• _Data provided_

□ □ □ □

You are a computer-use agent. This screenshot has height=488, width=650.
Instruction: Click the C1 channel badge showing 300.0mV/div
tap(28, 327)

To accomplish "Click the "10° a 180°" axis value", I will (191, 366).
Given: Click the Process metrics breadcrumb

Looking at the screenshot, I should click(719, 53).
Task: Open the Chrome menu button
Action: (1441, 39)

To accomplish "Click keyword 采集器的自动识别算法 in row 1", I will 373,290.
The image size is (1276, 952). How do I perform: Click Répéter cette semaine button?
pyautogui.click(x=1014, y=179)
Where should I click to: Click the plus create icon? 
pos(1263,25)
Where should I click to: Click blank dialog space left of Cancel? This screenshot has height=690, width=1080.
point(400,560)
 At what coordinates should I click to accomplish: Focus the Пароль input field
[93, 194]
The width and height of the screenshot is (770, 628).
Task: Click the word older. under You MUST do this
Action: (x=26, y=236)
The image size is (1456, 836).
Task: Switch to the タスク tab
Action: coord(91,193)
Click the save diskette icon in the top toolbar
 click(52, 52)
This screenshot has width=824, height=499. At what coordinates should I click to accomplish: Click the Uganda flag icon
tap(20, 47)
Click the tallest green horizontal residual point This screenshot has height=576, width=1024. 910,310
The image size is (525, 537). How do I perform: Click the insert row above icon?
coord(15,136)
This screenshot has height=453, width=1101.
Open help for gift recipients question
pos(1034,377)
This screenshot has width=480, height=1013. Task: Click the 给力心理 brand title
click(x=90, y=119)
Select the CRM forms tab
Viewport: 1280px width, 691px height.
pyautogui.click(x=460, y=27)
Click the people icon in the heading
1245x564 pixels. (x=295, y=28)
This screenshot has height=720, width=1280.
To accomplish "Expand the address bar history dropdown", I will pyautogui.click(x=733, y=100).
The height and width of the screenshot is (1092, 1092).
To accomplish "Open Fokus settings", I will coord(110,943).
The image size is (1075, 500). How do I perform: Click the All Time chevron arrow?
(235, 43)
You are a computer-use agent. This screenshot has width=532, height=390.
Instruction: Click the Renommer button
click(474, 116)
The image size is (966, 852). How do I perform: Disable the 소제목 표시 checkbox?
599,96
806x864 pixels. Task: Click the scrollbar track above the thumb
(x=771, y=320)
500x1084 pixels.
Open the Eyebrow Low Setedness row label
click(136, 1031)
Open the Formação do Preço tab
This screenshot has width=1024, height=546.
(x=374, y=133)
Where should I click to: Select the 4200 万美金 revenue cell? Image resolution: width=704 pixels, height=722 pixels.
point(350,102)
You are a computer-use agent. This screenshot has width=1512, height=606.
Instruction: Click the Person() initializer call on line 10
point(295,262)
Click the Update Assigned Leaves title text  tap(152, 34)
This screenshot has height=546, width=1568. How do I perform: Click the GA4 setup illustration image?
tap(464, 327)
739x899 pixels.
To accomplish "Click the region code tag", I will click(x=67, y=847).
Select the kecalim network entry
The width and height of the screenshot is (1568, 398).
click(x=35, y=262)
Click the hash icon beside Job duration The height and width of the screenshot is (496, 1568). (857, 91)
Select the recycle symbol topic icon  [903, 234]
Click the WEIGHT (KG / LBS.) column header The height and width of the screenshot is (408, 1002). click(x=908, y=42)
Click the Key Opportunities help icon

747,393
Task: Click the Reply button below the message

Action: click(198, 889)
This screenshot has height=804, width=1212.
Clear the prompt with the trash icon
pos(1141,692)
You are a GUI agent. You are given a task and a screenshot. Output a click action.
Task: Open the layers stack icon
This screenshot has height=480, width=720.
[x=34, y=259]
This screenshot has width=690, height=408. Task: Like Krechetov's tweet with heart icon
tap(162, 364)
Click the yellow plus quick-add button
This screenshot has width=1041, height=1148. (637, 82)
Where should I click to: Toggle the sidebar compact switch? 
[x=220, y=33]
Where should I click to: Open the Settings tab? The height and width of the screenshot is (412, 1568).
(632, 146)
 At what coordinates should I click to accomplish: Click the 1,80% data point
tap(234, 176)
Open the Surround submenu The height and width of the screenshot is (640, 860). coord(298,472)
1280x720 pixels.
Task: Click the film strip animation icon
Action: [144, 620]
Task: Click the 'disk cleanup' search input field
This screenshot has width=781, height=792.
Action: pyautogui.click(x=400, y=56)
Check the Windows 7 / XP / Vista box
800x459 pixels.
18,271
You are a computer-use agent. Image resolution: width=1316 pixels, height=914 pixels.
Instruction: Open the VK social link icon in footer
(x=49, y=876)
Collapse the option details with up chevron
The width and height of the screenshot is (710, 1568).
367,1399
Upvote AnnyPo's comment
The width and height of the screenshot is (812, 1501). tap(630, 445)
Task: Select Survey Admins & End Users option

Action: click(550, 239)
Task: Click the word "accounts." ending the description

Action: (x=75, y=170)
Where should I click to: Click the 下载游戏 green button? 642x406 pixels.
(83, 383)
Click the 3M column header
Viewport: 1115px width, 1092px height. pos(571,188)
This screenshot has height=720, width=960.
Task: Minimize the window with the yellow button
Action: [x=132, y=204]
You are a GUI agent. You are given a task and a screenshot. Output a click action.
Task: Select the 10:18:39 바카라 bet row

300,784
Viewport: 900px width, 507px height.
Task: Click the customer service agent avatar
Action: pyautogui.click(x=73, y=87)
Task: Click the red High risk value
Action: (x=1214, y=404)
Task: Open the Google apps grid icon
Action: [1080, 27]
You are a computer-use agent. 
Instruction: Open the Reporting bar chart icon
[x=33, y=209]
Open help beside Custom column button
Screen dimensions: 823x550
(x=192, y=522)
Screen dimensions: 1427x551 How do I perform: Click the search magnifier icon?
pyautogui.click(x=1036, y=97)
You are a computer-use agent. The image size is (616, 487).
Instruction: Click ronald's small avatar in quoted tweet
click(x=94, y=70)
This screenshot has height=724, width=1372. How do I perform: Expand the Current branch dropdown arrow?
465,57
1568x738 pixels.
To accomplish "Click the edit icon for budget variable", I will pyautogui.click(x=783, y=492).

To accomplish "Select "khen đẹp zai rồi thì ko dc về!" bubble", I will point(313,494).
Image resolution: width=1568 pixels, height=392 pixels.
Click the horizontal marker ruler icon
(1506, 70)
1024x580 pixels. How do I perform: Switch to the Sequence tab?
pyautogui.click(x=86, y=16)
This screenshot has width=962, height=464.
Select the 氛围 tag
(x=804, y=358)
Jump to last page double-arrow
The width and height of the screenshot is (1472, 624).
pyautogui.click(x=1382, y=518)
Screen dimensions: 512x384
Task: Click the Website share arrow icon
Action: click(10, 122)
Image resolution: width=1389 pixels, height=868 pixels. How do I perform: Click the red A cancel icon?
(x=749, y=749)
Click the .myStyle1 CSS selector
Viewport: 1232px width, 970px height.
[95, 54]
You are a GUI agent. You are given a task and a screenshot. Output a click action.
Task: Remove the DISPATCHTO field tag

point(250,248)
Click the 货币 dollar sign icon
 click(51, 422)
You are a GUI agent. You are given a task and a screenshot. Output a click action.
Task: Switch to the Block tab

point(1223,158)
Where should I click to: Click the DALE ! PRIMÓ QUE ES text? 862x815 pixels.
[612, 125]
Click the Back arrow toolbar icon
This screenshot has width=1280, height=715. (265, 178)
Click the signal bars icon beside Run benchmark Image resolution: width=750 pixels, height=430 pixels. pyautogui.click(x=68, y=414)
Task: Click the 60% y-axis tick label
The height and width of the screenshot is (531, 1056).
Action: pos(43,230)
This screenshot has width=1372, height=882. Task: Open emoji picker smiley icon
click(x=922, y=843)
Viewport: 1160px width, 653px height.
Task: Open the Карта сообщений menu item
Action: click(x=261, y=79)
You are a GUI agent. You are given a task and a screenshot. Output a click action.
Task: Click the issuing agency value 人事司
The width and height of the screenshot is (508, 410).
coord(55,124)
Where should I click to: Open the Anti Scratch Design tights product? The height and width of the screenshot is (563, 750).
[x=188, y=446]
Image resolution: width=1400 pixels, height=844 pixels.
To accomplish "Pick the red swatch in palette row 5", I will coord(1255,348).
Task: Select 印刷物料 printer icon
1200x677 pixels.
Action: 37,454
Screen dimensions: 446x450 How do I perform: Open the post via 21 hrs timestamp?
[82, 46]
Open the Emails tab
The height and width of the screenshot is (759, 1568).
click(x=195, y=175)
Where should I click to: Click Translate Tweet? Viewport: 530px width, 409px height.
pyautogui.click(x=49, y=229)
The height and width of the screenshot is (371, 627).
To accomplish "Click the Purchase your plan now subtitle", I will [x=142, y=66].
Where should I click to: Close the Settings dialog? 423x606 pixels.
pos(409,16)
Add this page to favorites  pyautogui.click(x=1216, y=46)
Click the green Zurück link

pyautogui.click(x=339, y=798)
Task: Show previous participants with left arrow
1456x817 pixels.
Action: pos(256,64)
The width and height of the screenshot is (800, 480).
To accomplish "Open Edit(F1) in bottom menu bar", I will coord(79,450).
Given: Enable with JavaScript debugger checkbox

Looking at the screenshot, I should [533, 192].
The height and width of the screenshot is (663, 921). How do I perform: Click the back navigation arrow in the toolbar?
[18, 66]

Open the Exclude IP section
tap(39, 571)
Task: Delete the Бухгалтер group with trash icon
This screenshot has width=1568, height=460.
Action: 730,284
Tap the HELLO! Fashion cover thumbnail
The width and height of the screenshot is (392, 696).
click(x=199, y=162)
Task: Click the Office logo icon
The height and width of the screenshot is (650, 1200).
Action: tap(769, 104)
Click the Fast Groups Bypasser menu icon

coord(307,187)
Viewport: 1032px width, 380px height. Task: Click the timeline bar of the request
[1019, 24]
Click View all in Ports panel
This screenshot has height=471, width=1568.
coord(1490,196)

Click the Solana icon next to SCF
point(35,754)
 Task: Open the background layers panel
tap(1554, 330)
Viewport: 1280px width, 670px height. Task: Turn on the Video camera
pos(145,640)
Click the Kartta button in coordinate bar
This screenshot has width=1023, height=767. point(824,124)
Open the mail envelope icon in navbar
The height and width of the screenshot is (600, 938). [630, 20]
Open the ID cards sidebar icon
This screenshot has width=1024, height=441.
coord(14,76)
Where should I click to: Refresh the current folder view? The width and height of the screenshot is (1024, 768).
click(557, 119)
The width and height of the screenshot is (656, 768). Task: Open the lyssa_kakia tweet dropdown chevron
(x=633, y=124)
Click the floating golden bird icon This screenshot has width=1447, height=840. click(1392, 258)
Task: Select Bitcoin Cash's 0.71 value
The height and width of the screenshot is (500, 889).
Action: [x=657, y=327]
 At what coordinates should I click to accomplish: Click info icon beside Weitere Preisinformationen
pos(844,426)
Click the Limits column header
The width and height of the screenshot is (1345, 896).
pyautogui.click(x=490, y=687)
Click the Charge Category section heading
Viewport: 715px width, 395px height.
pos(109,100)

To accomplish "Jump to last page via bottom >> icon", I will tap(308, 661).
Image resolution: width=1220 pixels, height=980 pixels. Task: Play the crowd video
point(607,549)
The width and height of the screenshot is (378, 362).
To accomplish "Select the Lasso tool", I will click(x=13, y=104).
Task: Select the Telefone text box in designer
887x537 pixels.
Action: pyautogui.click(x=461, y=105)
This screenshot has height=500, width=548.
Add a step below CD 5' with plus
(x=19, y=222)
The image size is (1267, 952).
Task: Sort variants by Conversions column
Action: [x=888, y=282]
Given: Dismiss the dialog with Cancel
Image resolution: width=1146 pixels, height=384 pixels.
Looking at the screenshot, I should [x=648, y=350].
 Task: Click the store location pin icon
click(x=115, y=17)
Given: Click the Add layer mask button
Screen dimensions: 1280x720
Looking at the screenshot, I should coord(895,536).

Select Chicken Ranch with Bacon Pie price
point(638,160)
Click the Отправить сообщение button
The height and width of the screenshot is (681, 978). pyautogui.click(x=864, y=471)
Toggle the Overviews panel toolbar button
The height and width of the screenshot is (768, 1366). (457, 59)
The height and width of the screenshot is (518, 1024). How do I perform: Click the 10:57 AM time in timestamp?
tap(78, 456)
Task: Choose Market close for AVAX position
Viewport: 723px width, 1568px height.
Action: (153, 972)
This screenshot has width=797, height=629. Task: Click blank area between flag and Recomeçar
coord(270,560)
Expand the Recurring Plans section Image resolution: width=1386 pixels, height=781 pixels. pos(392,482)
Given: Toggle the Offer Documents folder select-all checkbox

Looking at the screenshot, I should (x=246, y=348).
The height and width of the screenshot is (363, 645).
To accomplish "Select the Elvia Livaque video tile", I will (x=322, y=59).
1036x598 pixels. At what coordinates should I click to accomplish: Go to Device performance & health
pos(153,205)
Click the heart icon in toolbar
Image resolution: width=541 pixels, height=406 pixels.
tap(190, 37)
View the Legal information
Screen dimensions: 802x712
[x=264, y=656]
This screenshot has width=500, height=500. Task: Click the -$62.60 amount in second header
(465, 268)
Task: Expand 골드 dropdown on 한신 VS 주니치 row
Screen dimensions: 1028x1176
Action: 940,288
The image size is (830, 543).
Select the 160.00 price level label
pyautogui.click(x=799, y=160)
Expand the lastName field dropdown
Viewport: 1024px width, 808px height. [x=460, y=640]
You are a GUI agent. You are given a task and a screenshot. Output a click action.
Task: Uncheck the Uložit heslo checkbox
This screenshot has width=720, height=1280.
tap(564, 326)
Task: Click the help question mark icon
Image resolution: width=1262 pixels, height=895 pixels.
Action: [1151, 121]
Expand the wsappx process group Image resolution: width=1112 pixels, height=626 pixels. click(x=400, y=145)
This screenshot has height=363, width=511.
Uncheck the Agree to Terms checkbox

□ □ □ □

• _Work item_
From the records above, print exactly the lines that run from the line with "This screenshot has width=690, height=408." to the line with "Task: Click the 'disk", inclusive.

• _Task response_
This screenshot has width=690, height=408. Task: Like Krechetov's tweet with heart icon
tap(162, 364)
Click the yellow plus quick-add button
This screenshot has width=1041, height=1148. (637, 82)
Where should I click to: Toggle the sidebar compact switch? 
[x=220, y=33]
Where should I click to: Open the Settings tab? The height and width of the screenshot is (412, 1568).
(632, 146)
 At what coordinates should I click to accomplish: Click the 1,80% data point
tap(234, 176)
Open the Surround submenu The height and width of the screenshot is (640, 860). coord(298,472)
1280x720 pixels.
Task: Click the film strip animation icon
Action: [144, 620]
Task: Click the 'disk cleanup' search input field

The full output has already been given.